Vuilschijven rond oudere sterren van dezelfde grootte en leeftijd als onze zon, inclusief die met bekende planeten, zijn nog moeilijker te detecteren. Deze schijven zijn 10 tot 100 keer dunner dan die rond jonge sterren. De zeer gevoelige infrarooddetectoren van Spitzer konden voor het eerst hun warme gloed voelen.
'Spitzer heeft de eerste directe link tussen planeten en schijven tot stand gebracht', zei Beichman. 'Nu kunnen we de relatie tussen de twee bestuderen.' Deze onderzoeken zullen toekomstige missies op planeetjacht, waaronder NASA's Terrestrial Planet Finder en de Space Interferometry Mission, helpen voorspellen welke sterren planeten hebben.

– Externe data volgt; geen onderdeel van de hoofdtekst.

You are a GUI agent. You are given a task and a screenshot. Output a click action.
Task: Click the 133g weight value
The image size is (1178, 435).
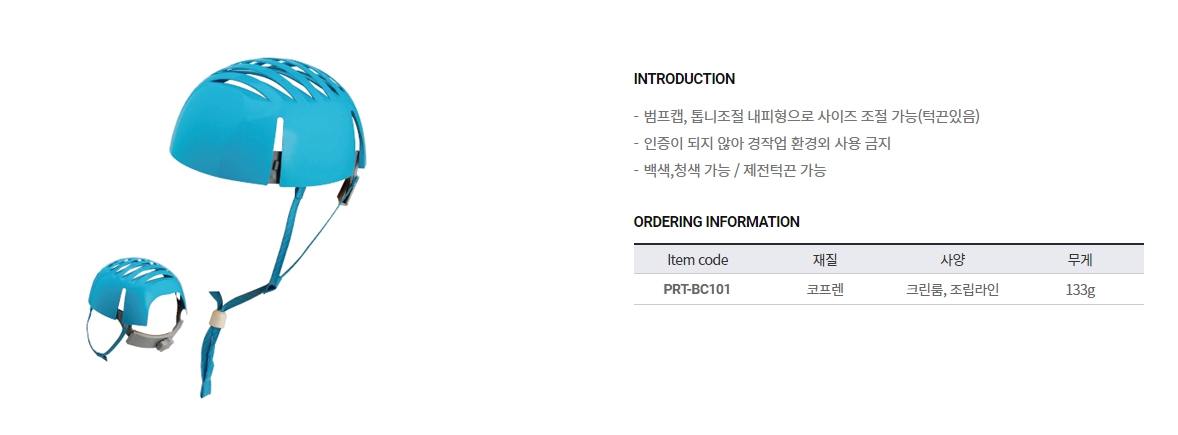(x=1080, y=290)
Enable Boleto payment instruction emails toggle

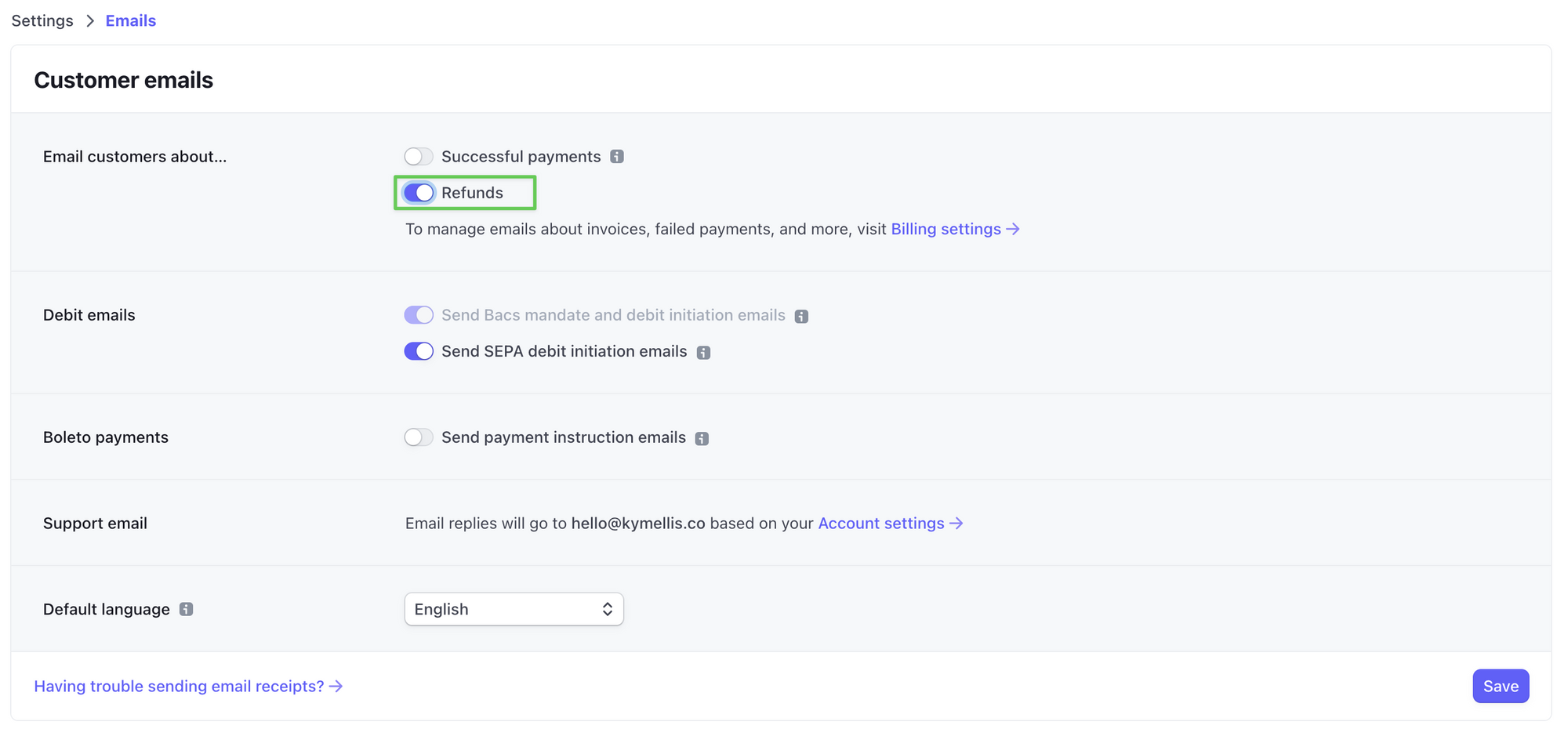(419, 437)
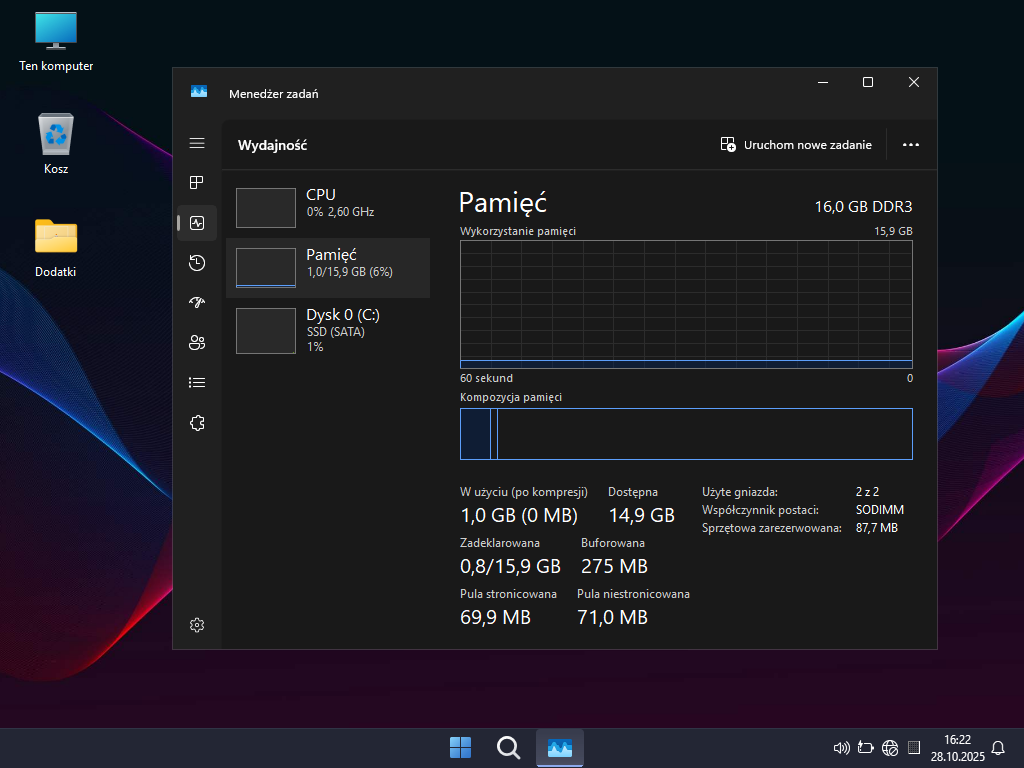Open Services via puzzle piece icon

click(x=197, y=423)
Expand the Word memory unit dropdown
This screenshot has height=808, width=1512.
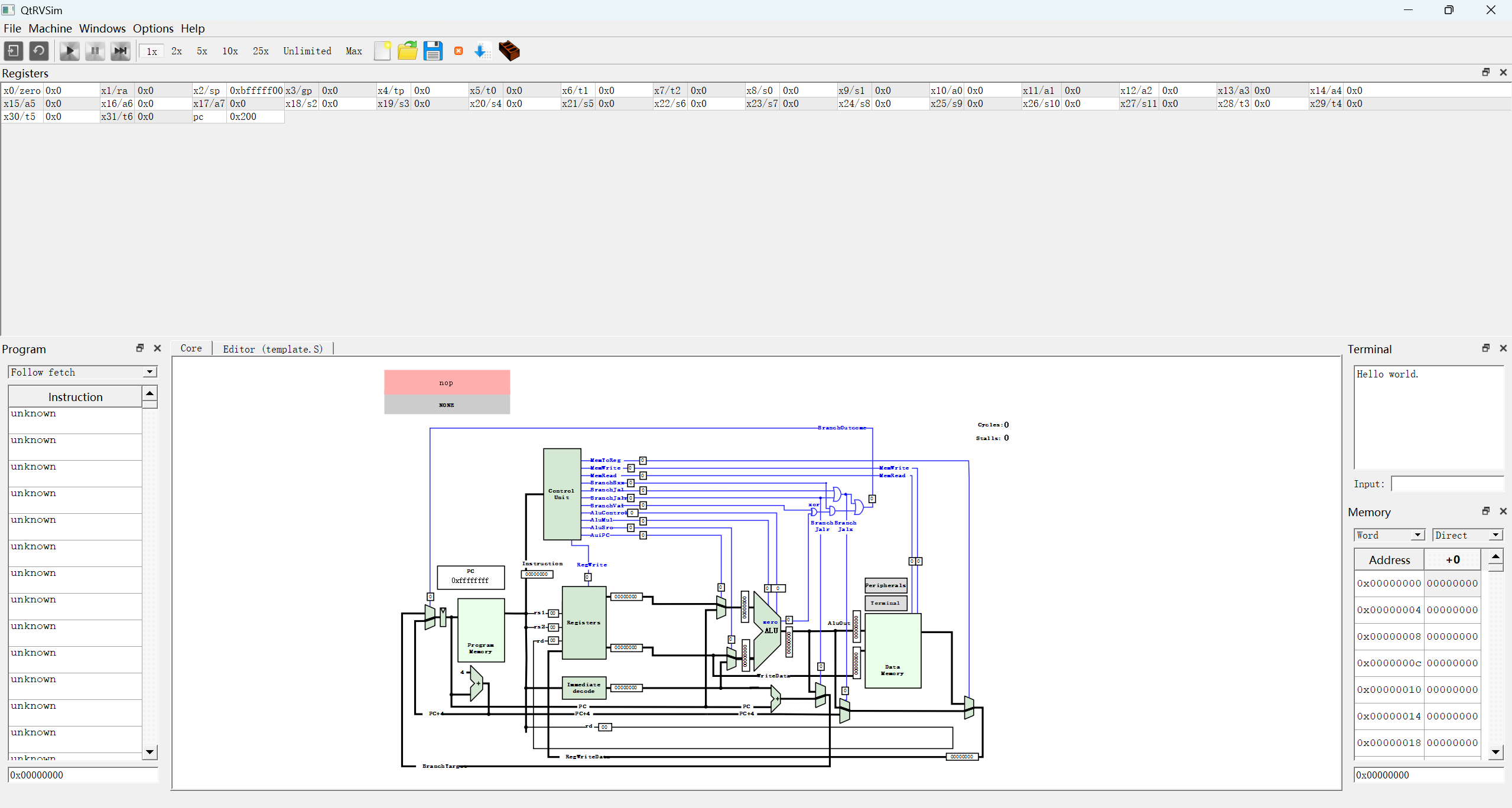1389,535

Het vinden en bestuderen van planeten rond andere sterren is een hoofddoel van NASA's verkenningsmissie.
Rotsachtige planeten ontstaan uit grote stofwolken die jonge sterren omhullen. Stofdeeltjes botsen en plakken aan elkaar, totdat er uiteindelijk een planeet ontstaat. Soms crashen de opeenhopende lichamen samen en vallen uiteen. Vuil van deze botsingen verzamelt zich in gigantische donutvormige schijven, waarvan de centra kunnen worden uitgehouwen door planeten. Na verloop van tijd vervagen de schijven en is er alleen een kleinere, stabiele puinschijf over, zoals de met komeet gevulde Kuipergordel in ons eigen zonnestelsel.
De door Hubble afgebeelde puinschijf omgeeft de zonachtige ster genaamd HD 107146, 88 lichtjaar verwijderd. John Krist, een JPL-astronoom, gebruikte ook Hubble om een andere schijf rond een kleinere ster vast te leggen, een rode dwerg genaamd AU Microscopii, 32 lichtjaar verwijderd en slechts 12 miljoen jaar oud. De Hubble-weergave onthult een opening in de schijf, waar planeten mogelijk stof hebben opgeveegd en een pad hebben vrijgemaakt. De schijf rond HD 107146 heeft ook een binnenopening.
Beichman en zijn collega's van JPL en de Universiteit van Arizona, Tucson, gebruikten Spitzer om 26 oudere zonachtige sterren met bekende planeten te scannen, en vonden er zes met Kuiper Belt-achtige puinschijven. De sterren variëren van 50 tot 160 lichtjaar afstand. Hun schijven zijn ongeveer 100 keer zwakker dan die onlangs door Hubble zijn afgebeeld en ongeveer 100 keer helderder dan de puinschijf rond de zon. Deze schijven worden ook onderbroken door gaten in het midden.
Beide Hubble-opnamen zijn gemaakt met de geavanceerde camera voor enquêtes. Ze zullen worden gepubliceerd in het Astronomical Journal en de Astrophysical Journal Letters. De Spitzer-waarnemingen zijn afkomstig van de multiband-fotometer en zullen verschijnen in het Astrophysical Journal.
Het Space Telescope Science Institute (STScI) wordt beheerd door de Association of Universities for Research in Astronomy, Inc. (AURA), voor NASA, onder contract bij het Goddard Space Flight Center, Greenbelt, MD. De Hubble-ruimtetelescoop is een project van internationale samenwerking tussen NASA en de European Space Agency (ESA).